══ INPUT ══

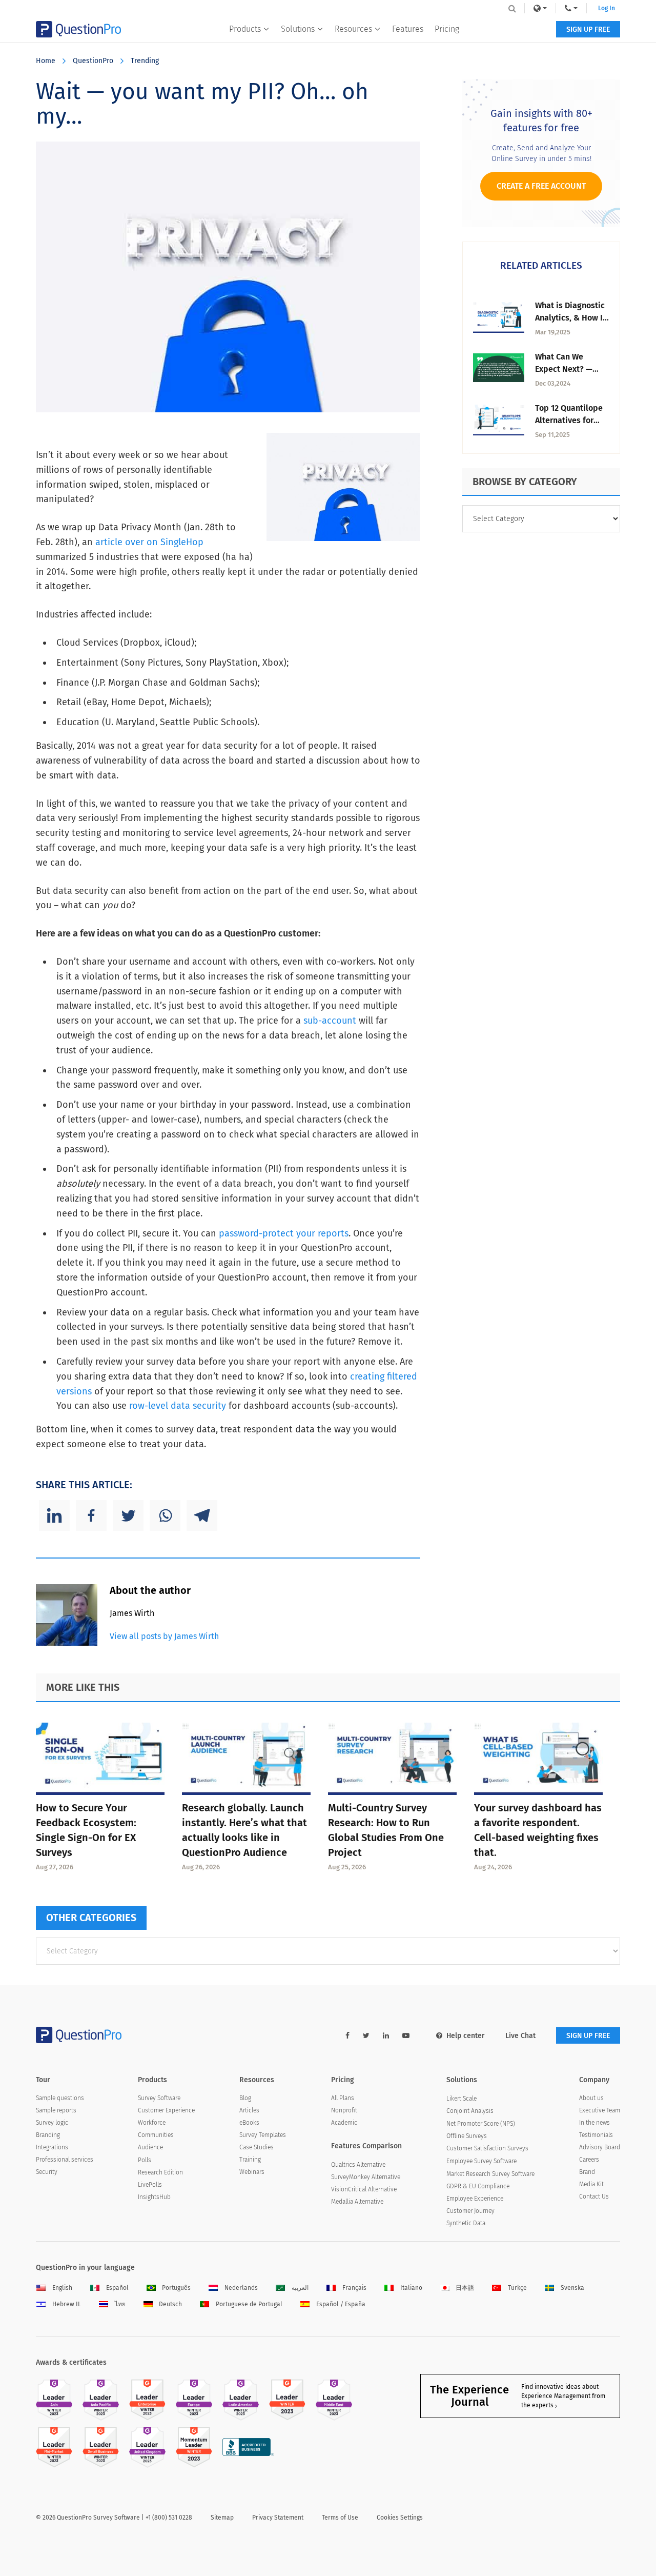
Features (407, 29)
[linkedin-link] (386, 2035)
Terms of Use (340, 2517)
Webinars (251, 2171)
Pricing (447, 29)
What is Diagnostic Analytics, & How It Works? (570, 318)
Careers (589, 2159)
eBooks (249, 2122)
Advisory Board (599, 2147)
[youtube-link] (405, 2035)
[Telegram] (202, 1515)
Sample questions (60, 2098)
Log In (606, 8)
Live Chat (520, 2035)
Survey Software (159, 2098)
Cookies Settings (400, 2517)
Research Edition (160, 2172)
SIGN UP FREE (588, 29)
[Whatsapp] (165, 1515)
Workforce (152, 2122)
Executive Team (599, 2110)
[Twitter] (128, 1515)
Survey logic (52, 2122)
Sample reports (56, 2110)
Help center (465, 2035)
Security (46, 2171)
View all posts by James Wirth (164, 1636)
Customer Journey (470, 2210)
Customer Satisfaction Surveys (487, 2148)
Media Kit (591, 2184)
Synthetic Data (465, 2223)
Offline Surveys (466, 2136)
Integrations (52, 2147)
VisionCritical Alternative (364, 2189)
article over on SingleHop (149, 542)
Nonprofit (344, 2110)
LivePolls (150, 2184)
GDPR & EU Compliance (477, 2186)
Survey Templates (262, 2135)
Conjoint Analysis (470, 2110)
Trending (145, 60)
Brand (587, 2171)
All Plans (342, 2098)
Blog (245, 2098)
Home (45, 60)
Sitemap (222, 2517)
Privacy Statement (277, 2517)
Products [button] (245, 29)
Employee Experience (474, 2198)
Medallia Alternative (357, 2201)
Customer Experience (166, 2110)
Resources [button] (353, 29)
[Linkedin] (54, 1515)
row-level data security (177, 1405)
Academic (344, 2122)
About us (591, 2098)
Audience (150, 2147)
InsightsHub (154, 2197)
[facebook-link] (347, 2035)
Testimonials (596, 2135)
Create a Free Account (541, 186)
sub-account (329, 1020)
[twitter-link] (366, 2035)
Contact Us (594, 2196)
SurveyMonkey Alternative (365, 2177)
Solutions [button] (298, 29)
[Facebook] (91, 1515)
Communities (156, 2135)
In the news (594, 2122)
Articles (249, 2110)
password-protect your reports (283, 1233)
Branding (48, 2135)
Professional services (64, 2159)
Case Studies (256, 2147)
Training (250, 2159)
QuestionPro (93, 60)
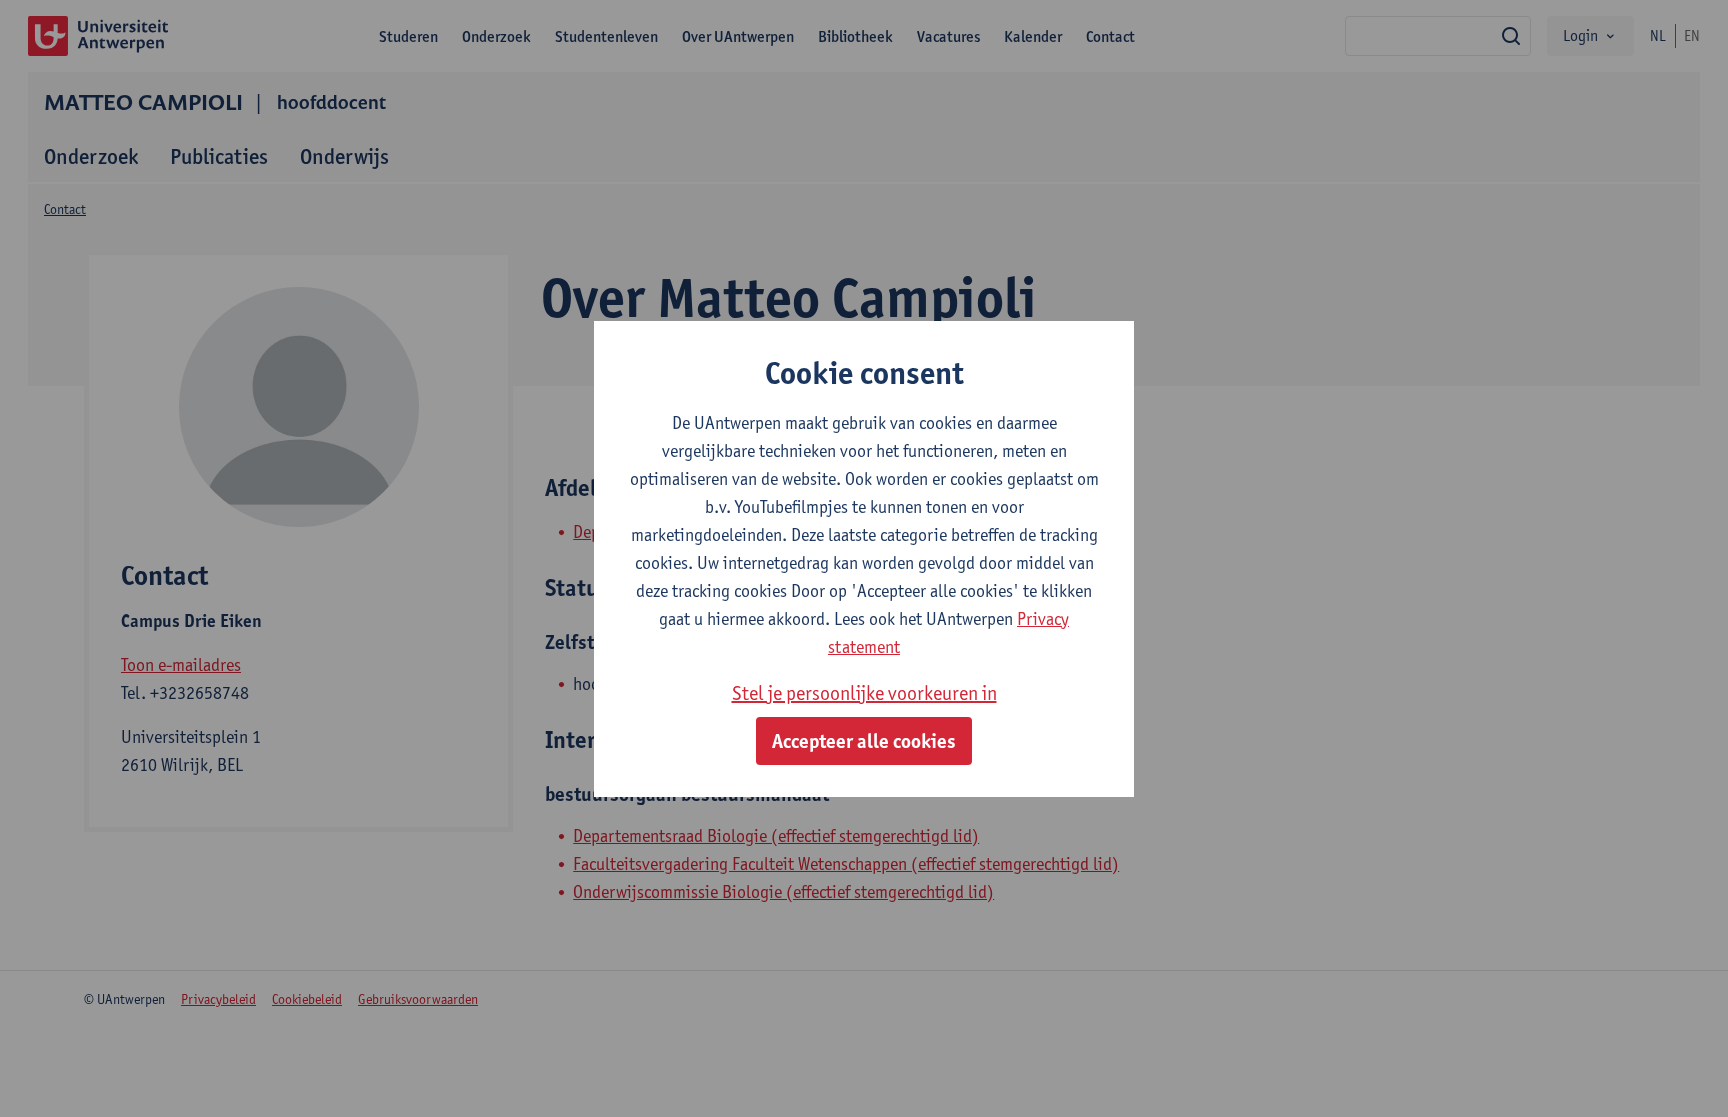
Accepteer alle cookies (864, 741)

═══
══ INPUT ══

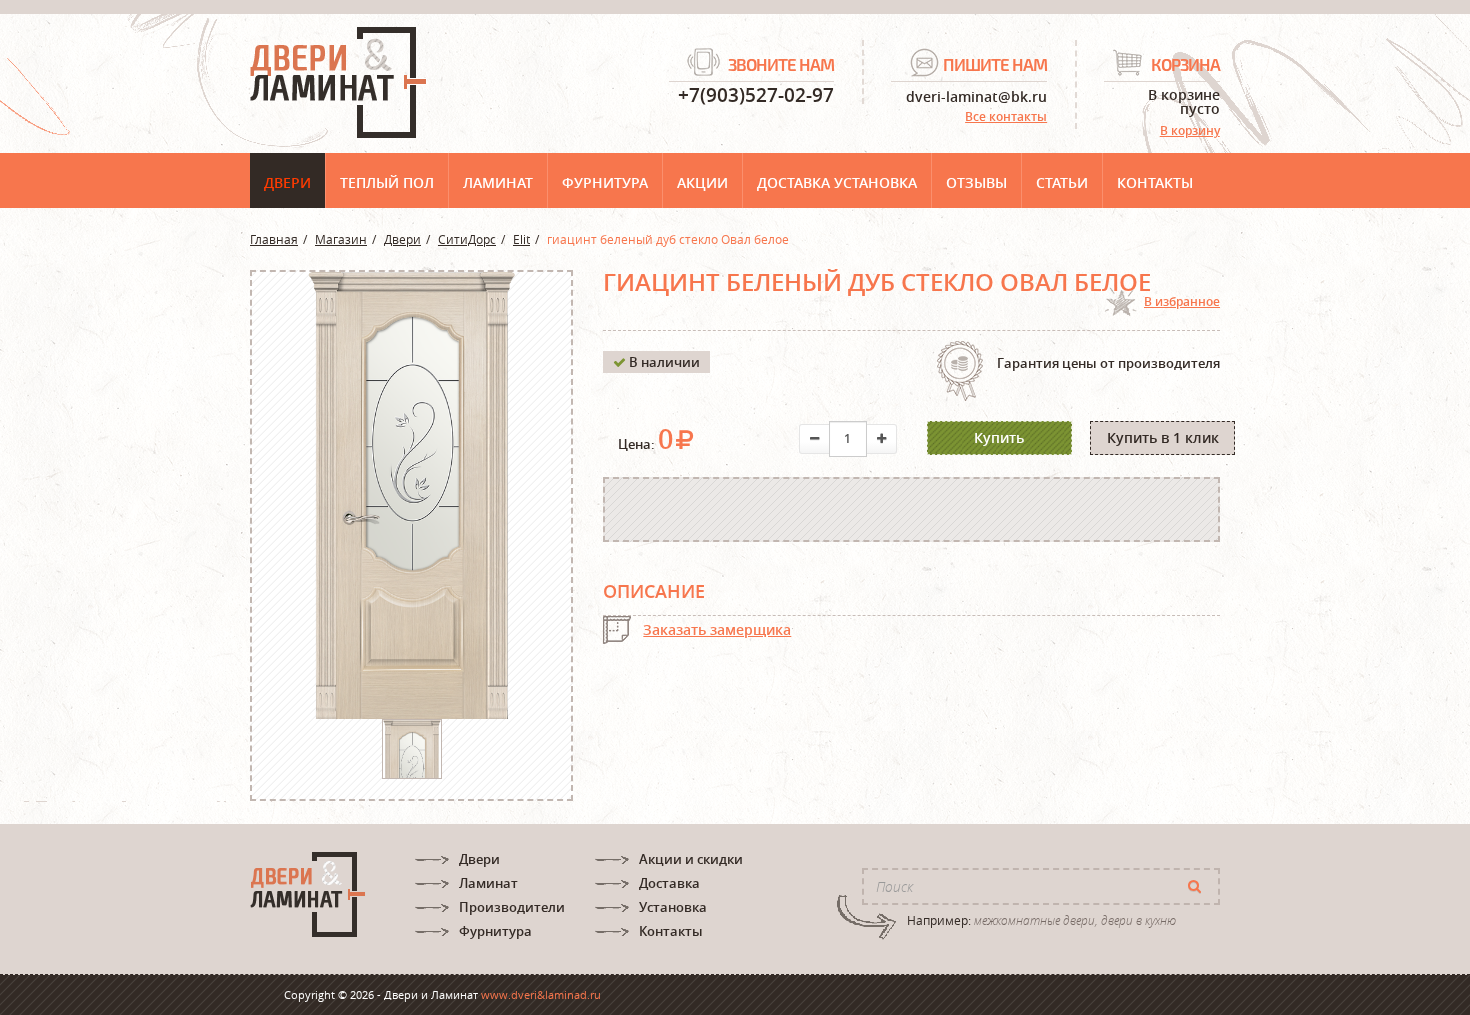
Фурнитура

═══

## WORK TASK
Go back to the listing above. Copy word for word the lines from the one with "Features (407, 29)" through the one with "Log In (606, 8)", and nothing more.

## ANSWER TO THIS PROBLEM
Features (407, 29)
[linkedin-link] (386, 2035)
Terms of Use (340, 2517)
Webinars (251, 2171)
Pricing (447, 29)
What is Diagnostic Analytics, & How It Works? (570, 318)
Careers (589, 2159)
eBooks (249, 2122)
Advisory Board (599, 2147)
[youtube-link] (405, 2035)
[Telegram] (202, 1515)
Sample questions (60, 2098)
Log In (606, 8)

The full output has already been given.